Paired terminal sterilizers. A company planned to use identical units to sterilize 15 vial sizes filled with 32 formulations. A total of 56 possible product–container combinations needed to be validated. The validation was expected to cover minimum, maximum, and intermediate-sized loads. Without equivalence, the number of required validation runs to be completed would be 1008 (2 × 56 × 3 × 3). Extensive sterilizer-qualification, cycle-development, and water-challenge (covering five different vial sizes) runs were used to demonstrate the sterilizers' equivalence and to support load-size variation across the breadth of containers. The initial product validation of the sterilizers consisted of 54 biochallenge runs selected to broadly confirm the acceptability of the process for several of the formulations. None of the product loads were tested in triplicate. These data and those from the water-challenge runs, in conjunction with D-value determinations, was used to obtain initial facility approval. This information was supplemented postapproval with physical monitoring that reaffirmed the physical parameters for the remaining products, containers, and load sizes. The overall reduction in workload achieved through the use of equivalence was approximately 95%.

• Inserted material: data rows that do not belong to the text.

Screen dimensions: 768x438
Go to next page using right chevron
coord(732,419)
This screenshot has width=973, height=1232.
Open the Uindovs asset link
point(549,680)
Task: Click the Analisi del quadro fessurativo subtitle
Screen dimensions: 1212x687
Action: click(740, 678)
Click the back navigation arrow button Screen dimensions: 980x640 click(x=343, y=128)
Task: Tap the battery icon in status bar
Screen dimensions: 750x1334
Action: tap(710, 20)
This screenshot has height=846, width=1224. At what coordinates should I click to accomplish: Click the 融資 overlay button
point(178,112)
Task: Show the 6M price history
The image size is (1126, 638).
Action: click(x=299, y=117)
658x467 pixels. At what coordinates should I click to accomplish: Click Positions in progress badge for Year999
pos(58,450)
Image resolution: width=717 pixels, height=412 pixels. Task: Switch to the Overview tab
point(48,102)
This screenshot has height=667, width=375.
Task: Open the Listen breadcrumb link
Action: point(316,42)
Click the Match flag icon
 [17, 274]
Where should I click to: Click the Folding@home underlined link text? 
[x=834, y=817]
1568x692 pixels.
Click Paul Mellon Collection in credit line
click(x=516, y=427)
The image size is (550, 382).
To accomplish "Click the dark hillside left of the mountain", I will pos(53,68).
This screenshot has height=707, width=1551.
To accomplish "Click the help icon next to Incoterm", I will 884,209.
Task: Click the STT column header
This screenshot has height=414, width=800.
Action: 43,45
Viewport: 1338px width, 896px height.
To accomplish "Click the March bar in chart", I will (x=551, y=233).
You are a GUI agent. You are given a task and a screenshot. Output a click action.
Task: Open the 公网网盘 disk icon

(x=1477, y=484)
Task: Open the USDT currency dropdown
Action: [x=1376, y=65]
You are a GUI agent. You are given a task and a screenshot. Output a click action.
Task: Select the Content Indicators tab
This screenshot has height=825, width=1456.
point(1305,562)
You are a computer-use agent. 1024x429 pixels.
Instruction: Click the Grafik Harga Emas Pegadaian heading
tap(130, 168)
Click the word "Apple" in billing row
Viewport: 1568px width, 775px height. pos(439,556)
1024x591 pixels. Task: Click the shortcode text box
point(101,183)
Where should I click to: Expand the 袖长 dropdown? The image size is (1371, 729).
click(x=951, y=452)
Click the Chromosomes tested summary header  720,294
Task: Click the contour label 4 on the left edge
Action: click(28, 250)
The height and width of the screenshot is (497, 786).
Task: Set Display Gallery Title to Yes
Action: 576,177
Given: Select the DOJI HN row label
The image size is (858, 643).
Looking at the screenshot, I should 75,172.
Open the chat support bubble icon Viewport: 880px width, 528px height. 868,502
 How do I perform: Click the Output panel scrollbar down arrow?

Other examples. In addition to the applications described above, the author has participated in the following validation projects in which equivalence reduced the overall effort:

  • Terminal sterilization

  • Part sterilization

  • Clean- and steam-in-place of fixed and portable tanks

  • Vial and stopper washers

  • Tablet presses

  • Coating pans and columns

  • Granulation vessels

  • Shelf, fluid-bed, and freeze dryers

  • Compounding of oral and injectable solutions

  • Mills and sieves

  • Blenders

  • Filling, packaging, labeling, and inspection equipment.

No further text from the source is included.